**Task instructions**. Copy the lines below exactly, starting at the one with "You are a GUI" and ending at the one with "This screenshot has height=385, width=615.", and leave out any picture.

**Data to examine**.
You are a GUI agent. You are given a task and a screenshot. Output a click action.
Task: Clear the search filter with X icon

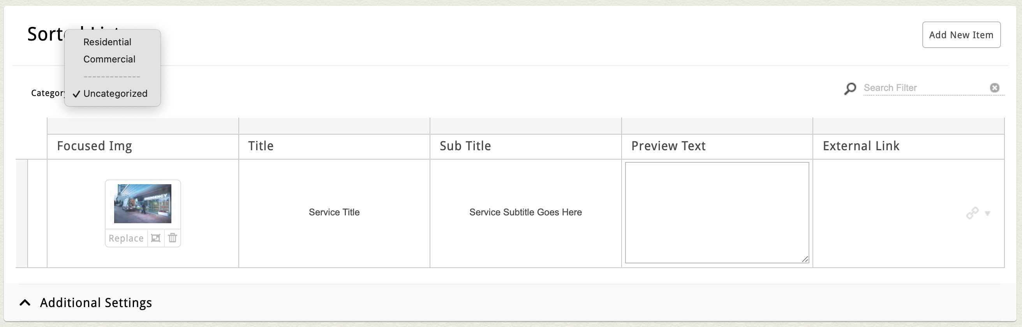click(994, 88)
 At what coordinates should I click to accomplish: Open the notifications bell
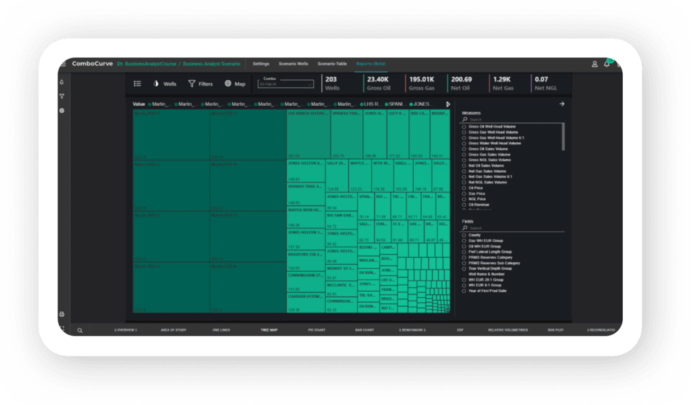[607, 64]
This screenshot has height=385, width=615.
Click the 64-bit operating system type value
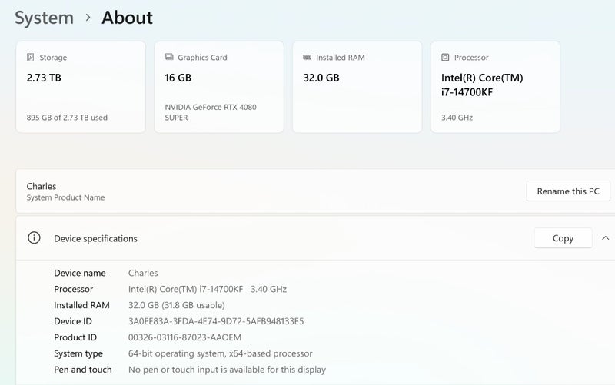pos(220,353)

---

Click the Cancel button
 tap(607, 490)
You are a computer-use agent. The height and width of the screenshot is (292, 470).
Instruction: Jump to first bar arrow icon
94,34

**Task answer**.
You are a GUI agent. You are given a task and a screenshot. Output a click action.
Task: Clear the search filter with X icon

click(994, 88)
 At what coordinates should I click to accomplish: Open the notifications bell
[607, 64]
This screenshot has height=385, width=615.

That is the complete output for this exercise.